Adoramos o Ramada Eastside. Nosso quarto era um standard de casal, mas era de um tamanho bom, com espaço para abrirmos as malas, mesinha e cadeira, armário, TV com vários canais, ferro de passar, cofre e um banheiro legal. Tinha carpete, mas isso não atrapalhou em nada. Tinha também aquecedor/ar condicionado. O café da manhã era básico, mas deu pro gasto: ovos cozidos, cereais, leite, café, sucos (de máquina), bagels, pães, croissants, geleias, cream cheese, waffles, algumas frutas e iogurte. Nada de ovos fritos e bacon, graças a Deus! rsrsrs

A localização também foi boa para nós: pertinho de duas estações de metrô, com alguns restaurantes no entorno (muitos indianos, que não provamos, mas também havia pizzaria, lanchonete e algumas boas opções para comer comida de verdade).

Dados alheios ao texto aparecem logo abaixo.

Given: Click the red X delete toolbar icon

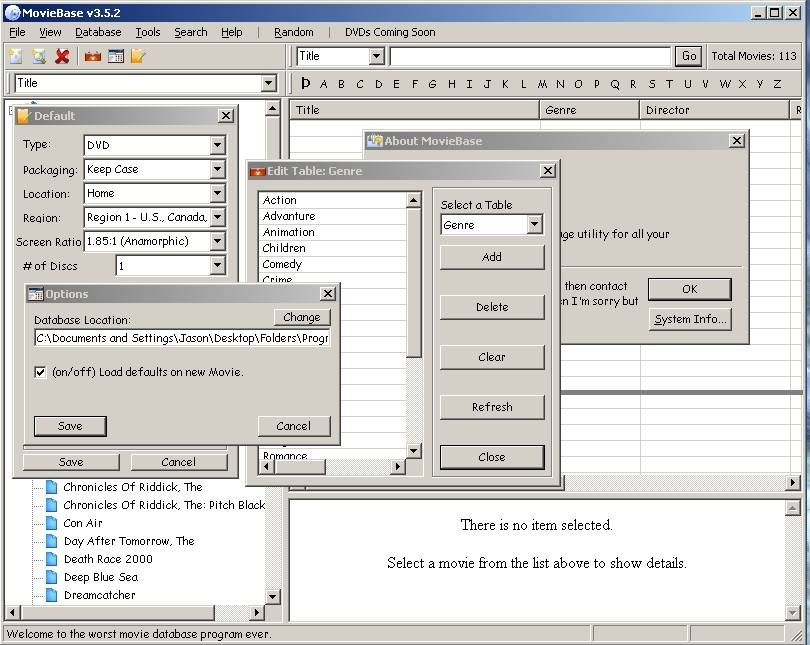Looking at the screenshot, I should (x=63, y=57).
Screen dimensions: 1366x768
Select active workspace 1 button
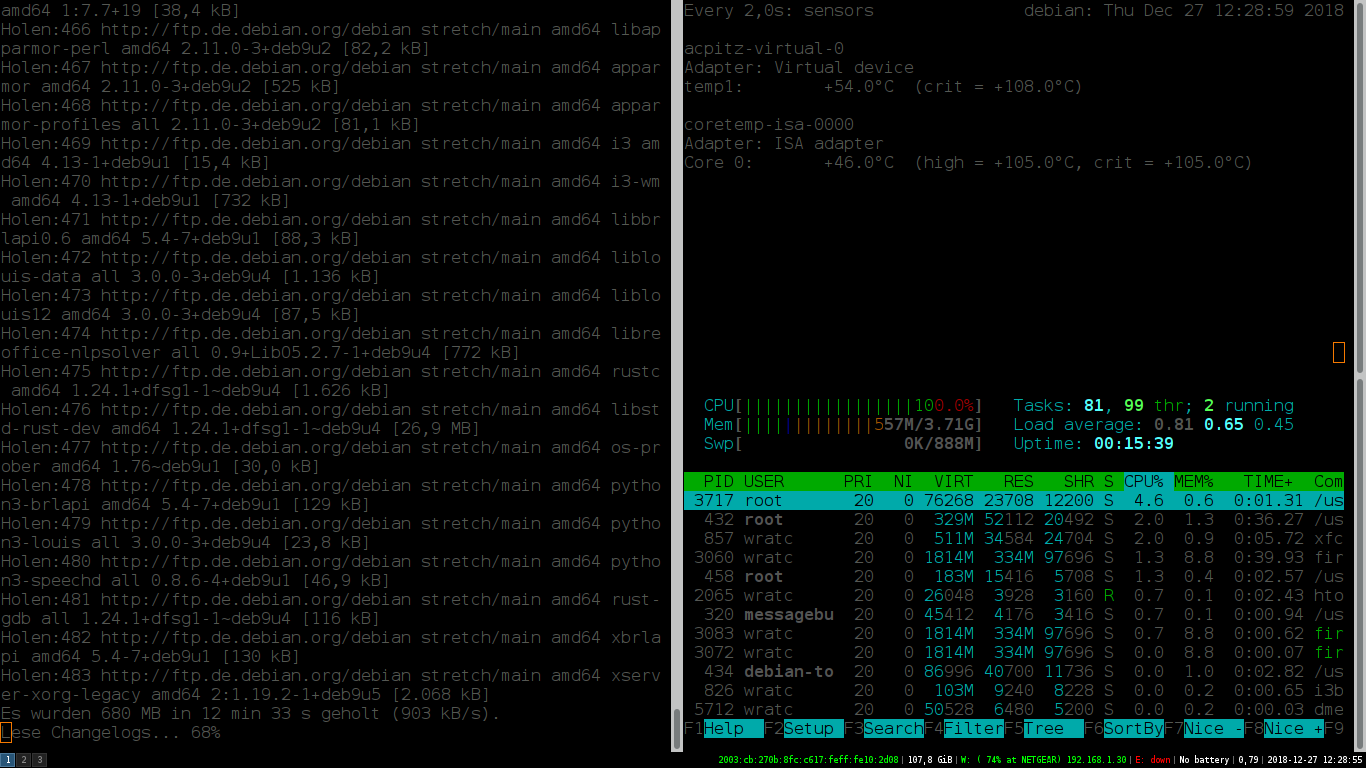tap(8, 760)
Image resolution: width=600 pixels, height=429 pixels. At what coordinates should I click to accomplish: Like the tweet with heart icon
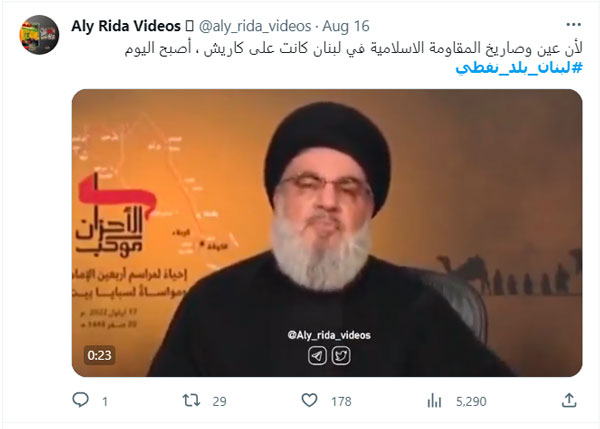(309, 400)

Não tinha muvuca de turista na porta, o que por um lado ajudou a conhecer a cidade “de verdade”.

A minha única crítica é que o sinal do wifi era bem ruim.

Depois de dois dias na cidade de Boston, dormimos uma noite em outro hotel de Nova York, antes de pegar o nosso voo para o Brasil, o Econo Lodge Times Square. Este hotel fica em Times Square e foi indicado por duas amigas. Ficamos lá porque para o dia em que orçamos ele apresentava o melhor preço em Midtown. Só que o nosso quarto era minúsculo! Quase não conseguimos abrir as malas no chão. Além disso, o quarto todo era mais velho, com toalhas meio puídas.

O café da manhã ficava disponível para os hóspedes numa bancada em frente à recepção, e havia lugar apenas para umas 8 pessoas sentarem. Mesmo assim, era bem estranho: a gente estava comendo e  o povo chegando e passando por nós para fazer o check in…. Tinha pães, croissants, queijo, cream cheese, geleia, iogurte, suco e café.

Em compensação, o sinal do wifi era ótimo e a localização também: dava para ir andando à Times Square, ao metrô, a várias lojas e a restaurantes.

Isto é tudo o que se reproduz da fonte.